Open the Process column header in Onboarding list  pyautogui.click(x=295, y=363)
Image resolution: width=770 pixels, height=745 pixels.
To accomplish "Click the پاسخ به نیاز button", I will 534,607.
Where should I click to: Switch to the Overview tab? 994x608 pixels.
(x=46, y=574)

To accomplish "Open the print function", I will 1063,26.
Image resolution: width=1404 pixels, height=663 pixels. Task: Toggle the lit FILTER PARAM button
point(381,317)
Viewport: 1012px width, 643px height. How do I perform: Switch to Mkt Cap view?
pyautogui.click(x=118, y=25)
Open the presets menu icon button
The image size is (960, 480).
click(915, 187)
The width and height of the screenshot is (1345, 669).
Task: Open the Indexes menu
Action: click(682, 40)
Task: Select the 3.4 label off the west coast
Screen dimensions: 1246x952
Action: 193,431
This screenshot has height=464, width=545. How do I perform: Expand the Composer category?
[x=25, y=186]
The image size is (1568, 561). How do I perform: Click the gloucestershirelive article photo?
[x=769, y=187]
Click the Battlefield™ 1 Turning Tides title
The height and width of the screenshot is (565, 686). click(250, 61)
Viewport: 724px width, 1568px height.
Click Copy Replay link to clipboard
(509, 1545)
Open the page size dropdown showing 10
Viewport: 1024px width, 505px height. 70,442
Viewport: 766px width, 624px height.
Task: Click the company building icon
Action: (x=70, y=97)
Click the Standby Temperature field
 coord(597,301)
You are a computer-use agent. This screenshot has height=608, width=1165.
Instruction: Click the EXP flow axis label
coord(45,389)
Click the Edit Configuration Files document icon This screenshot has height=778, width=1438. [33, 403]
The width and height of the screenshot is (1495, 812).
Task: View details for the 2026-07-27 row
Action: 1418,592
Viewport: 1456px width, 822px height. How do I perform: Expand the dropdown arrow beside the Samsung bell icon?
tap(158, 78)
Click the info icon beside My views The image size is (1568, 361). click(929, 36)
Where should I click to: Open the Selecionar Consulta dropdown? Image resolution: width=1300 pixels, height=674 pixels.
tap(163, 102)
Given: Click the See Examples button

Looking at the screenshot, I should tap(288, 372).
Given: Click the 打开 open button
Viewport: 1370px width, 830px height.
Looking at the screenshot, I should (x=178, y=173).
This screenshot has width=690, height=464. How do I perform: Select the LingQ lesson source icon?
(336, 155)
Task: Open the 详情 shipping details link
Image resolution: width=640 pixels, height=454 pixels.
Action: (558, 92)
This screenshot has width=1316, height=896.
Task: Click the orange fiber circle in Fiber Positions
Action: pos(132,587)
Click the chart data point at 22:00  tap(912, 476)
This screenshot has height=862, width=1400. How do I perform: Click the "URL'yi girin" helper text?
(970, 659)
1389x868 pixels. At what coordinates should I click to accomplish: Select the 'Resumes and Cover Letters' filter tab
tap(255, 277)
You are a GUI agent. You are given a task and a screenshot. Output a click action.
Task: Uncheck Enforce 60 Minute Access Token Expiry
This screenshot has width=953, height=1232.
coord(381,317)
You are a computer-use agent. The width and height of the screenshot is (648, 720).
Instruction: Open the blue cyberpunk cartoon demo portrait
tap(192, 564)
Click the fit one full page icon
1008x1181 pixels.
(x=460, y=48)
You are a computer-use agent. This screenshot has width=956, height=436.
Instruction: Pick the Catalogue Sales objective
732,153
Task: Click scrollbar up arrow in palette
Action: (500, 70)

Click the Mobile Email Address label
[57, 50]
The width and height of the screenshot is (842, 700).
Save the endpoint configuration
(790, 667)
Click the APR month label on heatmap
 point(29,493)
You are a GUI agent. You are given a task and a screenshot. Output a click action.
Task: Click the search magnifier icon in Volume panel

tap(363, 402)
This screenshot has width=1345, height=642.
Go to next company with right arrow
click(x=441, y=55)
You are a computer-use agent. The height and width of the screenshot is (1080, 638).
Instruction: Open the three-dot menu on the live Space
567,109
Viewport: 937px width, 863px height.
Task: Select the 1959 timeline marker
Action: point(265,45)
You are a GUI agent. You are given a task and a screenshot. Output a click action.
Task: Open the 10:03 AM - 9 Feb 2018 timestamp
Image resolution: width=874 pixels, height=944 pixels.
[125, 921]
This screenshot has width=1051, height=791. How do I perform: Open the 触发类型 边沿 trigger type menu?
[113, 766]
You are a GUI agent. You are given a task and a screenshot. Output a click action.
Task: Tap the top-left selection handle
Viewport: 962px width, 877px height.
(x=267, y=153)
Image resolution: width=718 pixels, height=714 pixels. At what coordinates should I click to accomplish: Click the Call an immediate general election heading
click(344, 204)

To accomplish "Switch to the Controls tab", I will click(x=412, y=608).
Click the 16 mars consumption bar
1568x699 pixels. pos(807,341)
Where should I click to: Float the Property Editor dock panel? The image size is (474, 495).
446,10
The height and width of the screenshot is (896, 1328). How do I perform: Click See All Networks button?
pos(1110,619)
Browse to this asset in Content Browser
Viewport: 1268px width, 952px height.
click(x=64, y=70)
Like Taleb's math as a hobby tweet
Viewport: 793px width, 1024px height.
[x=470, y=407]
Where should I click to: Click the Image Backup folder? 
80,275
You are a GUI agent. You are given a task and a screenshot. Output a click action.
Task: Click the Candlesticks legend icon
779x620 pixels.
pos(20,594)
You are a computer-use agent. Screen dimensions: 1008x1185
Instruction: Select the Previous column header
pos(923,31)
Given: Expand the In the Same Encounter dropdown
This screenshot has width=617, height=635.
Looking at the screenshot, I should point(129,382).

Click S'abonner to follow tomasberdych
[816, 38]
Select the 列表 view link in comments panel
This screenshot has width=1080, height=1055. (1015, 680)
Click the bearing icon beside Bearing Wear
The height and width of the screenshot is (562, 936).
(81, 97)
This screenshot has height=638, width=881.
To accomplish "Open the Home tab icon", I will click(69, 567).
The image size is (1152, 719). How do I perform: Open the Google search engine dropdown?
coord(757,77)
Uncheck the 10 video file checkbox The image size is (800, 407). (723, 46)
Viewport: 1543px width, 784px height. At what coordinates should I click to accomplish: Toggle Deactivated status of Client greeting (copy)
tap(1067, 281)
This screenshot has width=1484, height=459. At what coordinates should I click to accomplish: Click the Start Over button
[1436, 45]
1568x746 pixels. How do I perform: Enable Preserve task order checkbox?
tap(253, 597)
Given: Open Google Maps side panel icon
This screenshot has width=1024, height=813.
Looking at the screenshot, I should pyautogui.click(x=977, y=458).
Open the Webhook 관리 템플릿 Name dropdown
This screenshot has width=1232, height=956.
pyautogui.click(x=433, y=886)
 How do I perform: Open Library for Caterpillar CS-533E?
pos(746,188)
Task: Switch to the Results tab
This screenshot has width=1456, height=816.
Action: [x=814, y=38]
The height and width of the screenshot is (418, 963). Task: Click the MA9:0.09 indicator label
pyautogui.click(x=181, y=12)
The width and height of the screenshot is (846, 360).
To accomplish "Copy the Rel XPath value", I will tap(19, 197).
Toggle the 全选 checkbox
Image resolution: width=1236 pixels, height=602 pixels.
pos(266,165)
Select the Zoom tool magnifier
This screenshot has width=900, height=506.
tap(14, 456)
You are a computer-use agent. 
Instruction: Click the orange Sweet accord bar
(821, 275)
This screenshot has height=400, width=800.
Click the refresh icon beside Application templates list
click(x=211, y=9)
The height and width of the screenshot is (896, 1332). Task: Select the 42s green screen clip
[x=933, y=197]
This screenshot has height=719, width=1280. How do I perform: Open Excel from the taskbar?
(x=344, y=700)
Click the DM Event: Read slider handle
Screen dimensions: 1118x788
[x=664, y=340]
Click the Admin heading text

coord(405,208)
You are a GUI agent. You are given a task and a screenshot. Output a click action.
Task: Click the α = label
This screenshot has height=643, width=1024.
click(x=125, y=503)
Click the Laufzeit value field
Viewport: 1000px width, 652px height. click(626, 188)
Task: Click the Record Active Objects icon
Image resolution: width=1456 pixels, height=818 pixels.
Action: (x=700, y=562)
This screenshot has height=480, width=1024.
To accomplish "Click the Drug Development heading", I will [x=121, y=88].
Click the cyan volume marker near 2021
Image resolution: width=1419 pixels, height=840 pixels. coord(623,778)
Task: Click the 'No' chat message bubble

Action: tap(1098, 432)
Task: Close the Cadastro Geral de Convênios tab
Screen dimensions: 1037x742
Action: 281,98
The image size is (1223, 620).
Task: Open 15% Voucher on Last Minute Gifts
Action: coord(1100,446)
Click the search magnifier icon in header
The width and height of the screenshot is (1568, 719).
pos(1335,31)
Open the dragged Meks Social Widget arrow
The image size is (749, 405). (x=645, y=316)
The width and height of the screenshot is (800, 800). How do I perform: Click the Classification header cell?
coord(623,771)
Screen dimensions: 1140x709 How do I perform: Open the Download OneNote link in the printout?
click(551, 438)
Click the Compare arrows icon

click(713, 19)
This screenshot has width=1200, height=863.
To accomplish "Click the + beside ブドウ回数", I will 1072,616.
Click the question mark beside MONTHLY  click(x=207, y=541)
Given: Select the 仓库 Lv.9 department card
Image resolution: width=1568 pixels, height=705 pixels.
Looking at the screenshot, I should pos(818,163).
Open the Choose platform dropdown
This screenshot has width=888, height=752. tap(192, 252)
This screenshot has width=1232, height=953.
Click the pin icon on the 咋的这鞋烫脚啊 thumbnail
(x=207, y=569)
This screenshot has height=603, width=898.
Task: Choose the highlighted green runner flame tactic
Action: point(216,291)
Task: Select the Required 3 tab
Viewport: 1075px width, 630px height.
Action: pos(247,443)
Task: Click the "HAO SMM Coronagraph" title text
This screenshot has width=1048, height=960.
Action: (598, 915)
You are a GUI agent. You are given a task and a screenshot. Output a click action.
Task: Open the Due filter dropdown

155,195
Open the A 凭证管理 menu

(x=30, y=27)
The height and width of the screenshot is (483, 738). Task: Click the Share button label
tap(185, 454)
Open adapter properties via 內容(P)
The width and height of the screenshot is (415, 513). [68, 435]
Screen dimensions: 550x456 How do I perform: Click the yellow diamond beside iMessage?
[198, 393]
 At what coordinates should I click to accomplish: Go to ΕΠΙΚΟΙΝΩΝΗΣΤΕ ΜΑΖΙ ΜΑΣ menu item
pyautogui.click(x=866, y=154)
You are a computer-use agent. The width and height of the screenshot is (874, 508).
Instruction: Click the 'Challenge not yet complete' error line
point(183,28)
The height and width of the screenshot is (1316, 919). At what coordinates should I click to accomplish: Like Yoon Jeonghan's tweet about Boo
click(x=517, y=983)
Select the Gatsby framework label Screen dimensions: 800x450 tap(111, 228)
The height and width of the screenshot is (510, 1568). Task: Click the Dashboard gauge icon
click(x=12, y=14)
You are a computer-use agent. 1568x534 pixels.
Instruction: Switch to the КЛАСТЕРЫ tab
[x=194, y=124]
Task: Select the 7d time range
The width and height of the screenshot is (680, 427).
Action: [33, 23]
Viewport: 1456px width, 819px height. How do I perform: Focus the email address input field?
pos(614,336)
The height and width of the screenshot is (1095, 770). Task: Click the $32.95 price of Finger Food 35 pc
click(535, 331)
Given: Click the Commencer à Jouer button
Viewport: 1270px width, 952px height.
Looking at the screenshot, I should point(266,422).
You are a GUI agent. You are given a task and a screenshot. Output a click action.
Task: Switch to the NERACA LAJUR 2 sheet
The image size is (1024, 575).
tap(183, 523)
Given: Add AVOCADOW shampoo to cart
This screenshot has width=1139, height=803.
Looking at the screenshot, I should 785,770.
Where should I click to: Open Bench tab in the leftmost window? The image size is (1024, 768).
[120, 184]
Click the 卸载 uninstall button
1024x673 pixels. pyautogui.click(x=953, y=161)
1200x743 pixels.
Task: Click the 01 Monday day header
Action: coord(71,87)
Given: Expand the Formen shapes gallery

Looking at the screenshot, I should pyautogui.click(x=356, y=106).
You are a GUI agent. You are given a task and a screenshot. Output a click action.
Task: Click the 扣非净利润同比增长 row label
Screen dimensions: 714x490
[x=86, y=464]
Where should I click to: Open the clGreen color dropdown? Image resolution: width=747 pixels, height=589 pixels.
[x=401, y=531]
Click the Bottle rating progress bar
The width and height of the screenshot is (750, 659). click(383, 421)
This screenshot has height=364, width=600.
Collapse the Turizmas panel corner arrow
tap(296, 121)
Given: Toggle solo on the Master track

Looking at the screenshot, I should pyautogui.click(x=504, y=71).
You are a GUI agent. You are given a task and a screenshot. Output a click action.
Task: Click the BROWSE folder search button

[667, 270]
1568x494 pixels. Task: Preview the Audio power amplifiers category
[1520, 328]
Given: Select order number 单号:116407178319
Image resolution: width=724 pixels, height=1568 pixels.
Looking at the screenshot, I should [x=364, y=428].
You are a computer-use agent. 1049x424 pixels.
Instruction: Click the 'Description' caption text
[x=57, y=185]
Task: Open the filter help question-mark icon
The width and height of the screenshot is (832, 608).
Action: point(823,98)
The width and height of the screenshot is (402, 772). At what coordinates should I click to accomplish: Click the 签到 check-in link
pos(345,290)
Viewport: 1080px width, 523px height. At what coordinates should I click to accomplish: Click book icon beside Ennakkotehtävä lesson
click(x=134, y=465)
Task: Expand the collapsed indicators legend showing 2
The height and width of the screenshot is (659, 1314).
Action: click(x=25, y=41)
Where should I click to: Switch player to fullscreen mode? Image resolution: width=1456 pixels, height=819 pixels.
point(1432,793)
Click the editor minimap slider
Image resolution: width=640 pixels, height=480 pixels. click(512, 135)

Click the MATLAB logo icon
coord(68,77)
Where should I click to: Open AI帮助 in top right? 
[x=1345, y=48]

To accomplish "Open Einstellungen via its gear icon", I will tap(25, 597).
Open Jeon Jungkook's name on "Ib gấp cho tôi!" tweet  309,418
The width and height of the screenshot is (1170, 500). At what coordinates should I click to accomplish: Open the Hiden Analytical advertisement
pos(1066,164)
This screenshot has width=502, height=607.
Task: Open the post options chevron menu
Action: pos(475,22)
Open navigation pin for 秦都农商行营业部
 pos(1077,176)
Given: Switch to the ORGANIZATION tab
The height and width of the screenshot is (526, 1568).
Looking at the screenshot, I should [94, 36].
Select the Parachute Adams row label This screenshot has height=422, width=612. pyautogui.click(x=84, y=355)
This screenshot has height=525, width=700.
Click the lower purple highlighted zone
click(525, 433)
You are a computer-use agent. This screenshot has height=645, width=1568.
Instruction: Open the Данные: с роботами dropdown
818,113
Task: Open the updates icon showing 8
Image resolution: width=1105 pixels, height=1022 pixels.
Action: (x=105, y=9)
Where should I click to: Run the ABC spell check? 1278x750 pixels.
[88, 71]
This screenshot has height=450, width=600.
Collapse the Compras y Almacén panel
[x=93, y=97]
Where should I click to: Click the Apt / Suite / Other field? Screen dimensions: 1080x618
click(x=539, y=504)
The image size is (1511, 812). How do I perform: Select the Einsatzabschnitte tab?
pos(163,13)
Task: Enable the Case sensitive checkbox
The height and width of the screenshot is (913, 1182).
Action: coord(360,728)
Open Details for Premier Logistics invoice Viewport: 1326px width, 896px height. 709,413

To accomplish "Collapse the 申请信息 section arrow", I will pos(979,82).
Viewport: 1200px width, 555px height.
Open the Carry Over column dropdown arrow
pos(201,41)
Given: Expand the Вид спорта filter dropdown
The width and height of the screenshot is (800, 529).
■ ■ ■ ■ ■ ■ ■
§ Instructions for the task
Filter the listing above down to the lines that contain the word "Uncheck".

§ Output of the task
Task: Uncheck Enforce 60 Minute Access Token Expiry
Uncheck the 10 video file checkbox The image size is (800, 407). (723, 46)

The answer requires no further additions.